Data for locating words and elements:
++++++++++

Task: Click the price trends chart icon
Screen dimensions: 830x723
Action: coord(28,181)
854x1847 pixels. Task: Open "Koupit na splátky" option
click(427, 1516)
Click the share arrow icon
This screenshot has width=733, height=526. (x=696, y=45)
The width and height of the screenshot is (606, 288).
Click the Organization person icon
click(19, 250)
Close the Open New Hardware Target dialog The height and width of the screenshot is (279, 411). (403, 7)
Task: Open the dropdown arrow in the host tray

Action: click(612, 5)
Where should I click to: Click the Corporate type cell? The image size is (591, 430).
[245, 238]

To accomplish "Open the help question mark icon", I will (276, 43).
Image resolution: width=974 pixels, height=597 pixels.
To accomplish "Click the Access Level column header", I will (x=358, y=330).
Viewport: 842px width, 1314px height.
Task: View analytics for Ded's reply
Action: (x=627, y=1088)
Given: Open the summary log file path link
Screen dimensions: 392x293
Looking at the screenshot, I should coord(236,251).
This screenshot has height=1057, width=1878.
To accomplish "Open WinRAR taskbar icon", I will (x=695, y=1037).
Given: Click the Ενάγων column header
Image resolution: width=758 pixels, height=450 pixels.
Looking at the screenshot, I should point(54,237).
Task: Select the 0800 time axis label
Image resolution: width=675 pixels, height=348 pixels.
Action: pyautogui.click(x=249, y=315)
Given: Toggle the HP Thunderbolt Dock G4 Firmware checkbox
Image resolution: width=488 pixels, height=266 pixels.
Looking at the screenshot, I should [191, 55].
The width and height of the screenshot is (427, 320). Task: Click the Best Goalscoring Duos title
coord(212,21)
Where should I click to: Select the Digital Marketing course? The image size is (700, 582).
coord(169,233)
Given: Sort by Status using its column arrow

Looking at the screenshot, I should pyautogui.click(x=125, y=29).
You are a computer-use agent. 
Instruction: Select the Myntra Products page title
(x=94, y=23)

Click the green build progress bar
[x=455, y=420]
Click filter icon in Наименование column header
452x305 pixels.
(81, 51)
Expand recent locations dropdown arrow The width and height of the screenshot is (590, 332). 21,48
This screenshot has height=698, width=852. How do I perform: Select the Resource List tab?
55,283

++++++++++

* _Aim_: Format everything from the line that contains "Given: Click the Ενάγων column header" down to the end of the items as a JSON list of strings, one string per line, with blank lines left out.

* _Task result_:
[
  "Given: Click the Ενάγων column header",
  "Image resolution: width=758 pixels, height=450 pixels.",
  "Looking at the screenshot, I should point(54,237).",
  "Task: Select the 0800 time axis label",
  "Image resolution: width=675 pixels, height=348 pixels.",
  "Action: pyautogui.click(x=249, y=315)",
  "Given: Toggle the HP Thunderbolt Dock G4 Firmware checkbox",
  "Image resolution: width=488 pixels, height=266 pixels.",
  "Looking at the screenshot, I should [191, 55].",
  "The width and height of the screenshot is (427, 320). Task: Click the Best Goalscoring Duos title",
  "coord(212,21)",
  "Where should I click to: Select the Digital Marketing course? The image size is (700, 582).",
  "coord(169,233)",
  "Given: Sort by Status using its column arrow",
  "Looking at the screenshot, I should pyautogui.click(x=125, y=29).",
  "You are a computer-use agent. ",
  "Instruction: Select the Myntra Products page title",
  "(x=94, y=23)",
  "Click the green build progress bar",
  "[x=455, y=420]",
  "Click filter icon in Наименование column header",
  "452x305 pixels.",
  "(81, 51)",
  "Expand recent locations dropdown arrow The width and height of the screenshot is (590, 332). 21,48",
  "This screenshot has height=698, width=852. How do I perform: Select the Resource List tab?",
  "55,283"
]